** What needs to be done **
In your reply, reproduce every line of the data without any alteration.

** Material supplied **
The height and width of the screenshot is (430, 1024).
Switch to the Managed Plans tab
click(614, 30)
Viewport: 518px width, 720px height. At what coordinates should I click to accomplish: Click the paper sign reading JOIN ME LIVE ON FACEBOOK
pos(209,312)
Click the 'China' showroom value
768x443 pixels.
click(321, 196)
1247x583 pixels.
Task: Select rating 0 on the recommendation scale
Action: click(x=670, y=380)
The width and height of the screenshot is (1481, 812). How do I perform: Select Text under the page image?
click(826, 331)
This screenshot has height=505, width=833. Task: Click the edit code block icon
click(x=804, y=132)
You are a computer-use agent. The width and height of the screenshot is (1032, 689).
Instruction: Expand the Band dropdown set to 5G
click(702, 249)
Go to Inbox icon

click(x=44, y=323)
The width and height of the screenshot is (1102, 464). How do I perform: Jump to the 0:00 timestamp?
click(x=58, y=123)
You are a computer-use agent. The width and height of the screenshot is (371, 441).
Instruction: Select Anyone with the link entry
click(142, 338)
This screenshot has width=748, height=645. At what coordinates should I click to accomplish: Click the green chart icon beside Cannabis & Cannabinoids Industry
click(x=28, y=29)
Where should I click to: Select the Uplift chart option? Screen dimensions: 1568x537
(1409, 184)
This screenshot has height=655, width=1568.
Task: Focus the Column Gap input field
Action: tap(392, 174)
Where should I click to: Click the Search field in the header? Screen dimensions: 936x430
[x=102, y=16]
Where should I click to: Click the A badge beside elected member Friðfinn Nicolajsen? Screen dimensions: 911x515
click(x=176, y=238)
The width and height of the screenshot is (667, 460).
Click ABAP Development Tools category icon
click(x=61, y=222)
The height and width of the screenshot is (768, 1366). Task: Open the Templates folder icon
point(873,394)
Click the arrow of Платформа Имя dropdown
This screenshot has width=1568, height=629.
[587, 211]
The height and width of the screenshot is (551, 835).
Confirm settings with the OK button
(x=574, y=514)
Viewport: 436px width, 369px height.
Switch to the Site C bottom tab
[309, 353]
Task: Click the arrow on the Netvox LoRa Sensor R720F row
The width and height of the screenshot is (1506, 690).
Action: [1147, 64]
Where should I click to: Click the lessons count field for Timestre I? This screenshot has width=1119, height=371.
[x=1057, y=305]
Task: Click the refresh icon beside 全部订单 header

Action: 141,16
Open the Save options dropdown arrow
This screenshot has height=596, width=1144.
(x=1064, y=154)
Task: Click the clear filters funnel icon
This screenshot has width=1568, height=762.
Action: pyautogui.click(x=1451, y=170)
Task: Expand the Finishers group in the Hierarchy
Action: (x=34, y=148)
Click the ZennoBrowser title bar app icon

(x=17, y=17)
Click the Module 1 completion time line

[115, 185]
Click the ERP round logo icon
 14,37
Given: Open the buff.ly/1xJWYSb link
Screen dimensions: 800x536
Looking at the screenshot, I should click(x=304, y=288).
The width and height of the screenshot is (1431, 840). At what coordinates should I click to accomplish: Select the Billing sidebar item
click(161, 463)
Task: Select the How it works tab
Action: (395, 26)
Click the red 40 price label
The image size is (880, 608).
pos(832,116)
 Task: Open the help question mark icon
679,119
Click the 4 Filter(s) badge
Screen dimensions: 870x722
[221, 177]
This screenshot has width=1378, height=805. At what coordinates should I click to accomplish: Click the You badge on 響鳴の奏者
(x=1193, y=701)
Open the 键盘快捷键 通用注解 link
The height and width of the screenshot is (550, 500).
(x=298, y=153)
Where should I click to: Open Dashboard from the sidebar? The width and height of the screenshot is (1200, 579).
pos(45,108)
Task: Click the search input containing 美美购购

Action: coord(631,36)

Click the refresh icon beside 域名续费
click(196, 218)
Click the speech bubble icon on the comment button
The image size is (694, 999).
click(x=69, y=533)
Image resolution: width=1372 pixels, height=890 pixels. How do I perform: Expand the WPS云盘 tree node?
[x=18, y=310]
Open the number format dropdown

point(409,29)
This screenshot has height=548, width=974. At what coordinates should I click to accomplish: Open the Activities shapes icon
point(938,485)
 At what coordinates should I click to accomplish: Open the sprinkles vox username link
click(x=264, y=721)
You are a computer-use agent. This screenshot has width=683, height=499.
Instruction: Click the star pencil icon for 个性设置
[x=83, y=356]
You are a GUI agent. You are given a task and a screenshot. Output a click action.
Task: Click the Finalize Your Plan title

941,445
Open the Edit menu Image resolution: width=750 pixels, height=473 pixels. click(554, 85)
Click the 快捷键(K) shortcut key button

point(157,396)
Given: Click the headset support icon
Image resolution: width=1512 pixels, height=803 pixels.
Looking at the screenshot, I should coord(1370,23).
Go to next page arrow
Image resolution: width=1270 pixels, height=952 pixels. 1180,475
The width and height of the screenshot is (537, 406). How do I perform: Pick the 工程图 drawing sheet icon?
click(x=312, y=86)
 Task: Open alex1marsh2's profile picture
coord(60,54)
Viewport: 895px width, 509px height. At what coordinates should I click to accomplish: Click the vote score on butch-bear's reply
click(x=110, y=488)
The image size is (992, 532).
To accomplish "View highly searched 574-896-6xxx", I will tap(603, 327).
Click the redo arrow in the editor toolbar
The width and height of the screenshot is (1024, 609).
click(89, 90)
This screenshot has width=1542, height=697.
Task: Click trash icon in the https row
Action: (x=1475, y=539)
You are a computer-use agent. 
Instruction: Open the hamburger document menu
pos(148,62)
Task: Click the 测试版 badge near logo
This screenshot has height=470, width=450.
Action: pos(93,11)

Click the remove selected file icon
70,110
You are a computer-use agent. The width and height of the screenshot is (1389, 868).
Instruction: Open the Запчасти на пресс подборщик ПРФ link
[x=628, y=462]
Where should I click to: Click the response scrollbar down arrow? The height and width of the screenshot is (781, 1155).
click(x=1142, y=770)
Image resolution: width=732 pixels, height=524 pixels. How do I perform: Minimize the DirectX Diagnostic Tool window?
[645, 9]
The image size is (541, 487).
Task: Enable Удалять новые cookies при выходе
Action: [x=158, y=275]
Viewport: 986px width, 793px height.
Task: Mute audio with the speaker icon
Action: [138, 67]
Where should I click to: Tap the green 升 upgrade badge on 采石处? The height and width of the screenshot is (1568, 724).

** Task answer **
The height and width of the screenshot is (430, 1024).
Switch to the Managed Plans tab
click(614, 30)
Viewport: 518px width, 720px height. At what coordinates should I click to accomplish: Click the paper sign reading JOIN ME LIVE ON FACEBOOK
pos(209,312)
Click the 'China' showroom value
768x443 pixels.
click(321, 196)
1247x583 pixels.
Task: Select rating 0 on the recommendation scale
Action: click(x=670, y=380)
The width and height of the screenshot is (1481, 812). How do I perform: Select Text under the page image?
click(826, 331)
This screenshot has height=505, width=833. Task: Click the edit code block icon
click(x=804, y=132)
You are a computer-use agent. The width and height of the screenshot is (1032, 689).
Instruction: Expand the Band dropdown set to 5G
click(702, 249)
Go to Inbox icon

click(x=44, y=323)
The width and height of the screenshot is (1102, 464). How do I perform: Jump to the 0:00 timestamp?
click(x=58, y=123)
You are a computer-use agent. The width and height of the screenshot is (371, 441).
Instruction: Select Anyone with the link entry
click(142, 338)
This screenshot has width=748, height=645. At what coordinates should I click to accomplish: Click the green chart icon beside Cannabis & Cannabinoids Industry
click(x=28, y=29)
Where should I click to: Select the Uplift chart option? Screen dimensions: 1568x537
(1409, 184)
This screenshot has height=655, width=1568.
Task: Focus the Column Gap input field
Action: tap(392, 174)
Where should I click to: Click the Search field in the header? Screen dimensions: 936x430
[x=102, y=16]
Where should I click to: Click the A badge beside elected member Friðfinn Nicolajsen? Screen dimensions: 911x515
click(x=176, y=238)
The width and height of the screenshot is (667, 460).
Click ABAP Development Tools category icon
click(x=61, y=222)
The height and width of the screenshot is (768, 1366). Task: Open the Templates folder icon
point(873,394)
Click the arrow of Платформа Имя dropdown
This screenshot has width=1568, height=629.
[587, 211]
The height and width of the screenshot is (551, 835).
Confirm settings with the OK button
(x=574, y=514)
Viewport: 436px width, 369px height.
Switch to the Site C bottom tab
[309, 353]
Task: Click the arrow on the Netvox LoRa Sensor R720F row
The width and height of the screenshot is (1506, 690).
Action: [1147, 64]
Where should I click to: Click the lessons count field for Timestre I? This screenshot has width=1119, height=371.
[x=1057, y=305]
Task: Click the refresh icon beside 全部订单 header

Action: 141,16
Open the Save options dropdown arrow
This screenshot has height=596, width=1144.
(x=1064, y=154)
Task: Click the clear filters funnel icon
This screenshot has width=1568, height=762.
Action: pyautogui.click(x=1451, y=170)
Task: Expand the Finishers group in the Hierarchy
Action: (x=34, y=148)
Click the ZennoBrowser title bar app icon

(x=17, y=17)
Click the Module 1 completion time line

[115, 185]
Click the ERP round logo icon
 14,37
Given: Open the buff.ly/1xJWYSb link
Screen dimensions: 800x536
Looking at the screenshot, I should click(x=304, y=288).
The width and height of the screenshot is (1431, 840). At what coordinates should I click to accomplish: Select the Billing sidebar item
click(161, 463)
Task: Select the How it works tab
Action: (395, 26)
Click the red 40 price label
The image size is (880, 608).
pos(832,116)
 Task: Open the help question mark icon
679,119
Click the 4 Filter(s) badge
Screen dimensions: 870x722
[221, 177]
This screenshot has width=1378, height=805. At what coordinates should I click to accomplish: Click the You badge on 響鳴の奏者
(x=1193, y=701)
Open the 键盘快捷键 通用注解 link
The height and width of the screenshot is (550, 500).
(x=298, y=153)
Where should I click to: Open Dashboard from the sidebar? The width and height of the screenshot is (1200, 579).
pos(45,108)
Task: Click the search input containing 美美购购

Action: coord(631,36)

Click the refresh icon beside 域名续费
click(196, 218)
Click the speech bubble icon on the comment button
The image size is (694, 999).
click(x=69, y=533)
Image resolution: width=1372 pixels, height=890 pixels. How do I perform: Expand the WPS云盘 tree node?
[x=18, y=310]
Open the number format dropdown

point(409,29)
This screenshot has height=548, width=974. At what coordinates should I click to accomplish: Open the Activities shapes icon
point(938,485)
 At what coordinates should I click to accomplish: Open the sprinkles vox username link
click(x=264, y=721)
You are a computer-use agent. This screenshot has width=683, height=499.
Instruction: Click the star pencil icon for 个性设置
[x=83, y=356]
You are a GUI agent. You are given a task and a screenshot. Output a click action.
Task: Click the Finalize Your Plan title

941,445
Open the Edit menu Image resolution: width=750 pixels, height=473 pixels. click(554, 85)
Click the 快捷键(K) shortcut key button

point(157,396)
Given: Click the headset support icon
Image resolution: width=1512 pixels, height=803 pixels.
Looking at the screenshot, I should coord(1370,23).
Go to next page arrow
Image resolution: width=1270 pixels, height=952 pixels. 1180,475
The width and height of the screenshot is (537, 406). How do I perform: Pick the 工程图 drawing sheet icon?
click(x=312, y=86)
 Task: Open alex1marsh2's profile picture
coord(60,54)
Viewport: 895px width, 509px height. At what coordinates should I click to accomplish: Click the vote score on butch-bear's reply
click(x=110, y=488)
The image size is (992, 532).
To accomplish "View highly searched 574-896-6xxx", I will tap(603, 327).
Click the redo arrow in the editor toolbar
The width and height of the screenshot is (1024, 609).
click(89, 90)
This screenshot has width=1542, height=697.
Task: Click trash icon in the https row
Action: (x=1475, y=539)
You are a computer-use agent. 
Instruction: Open the hamburger document menu
pos(148,62)
Task: Click the 测试版 badge near logo
This screenshot has height=470, width=450.
Action: pos(93,11)

Click the remove selected file icon
70,110
You are a computer-use agent. The width and height of the screenshot is (1389, 868).
Instruction: Open the Запчасти на пресс подборщик ПРФ link
[x=628, y=462]
Where should I click to: Click the response scrollbar down arrow? The height and width of the screenshot is (781, 1155).
click(x=1142, y=770)
Image resolution: width=732 pixels, height=524 pixels. How do I perform: Minimize the DirectX Diagnostic Tool window?
[645, 9]
The image size is (541, 487).
Task: Enable Удалять новые cookies при выходе
Action: [x=158, y=275]
Viewport: 986px width, 793px height.
Task: Mute audio with the speaker icon
Action: [138, 67]
Where should I click to: Tap the green 升 upgrade badge on 采石处? The height and width of the screenshot is (1568, 724).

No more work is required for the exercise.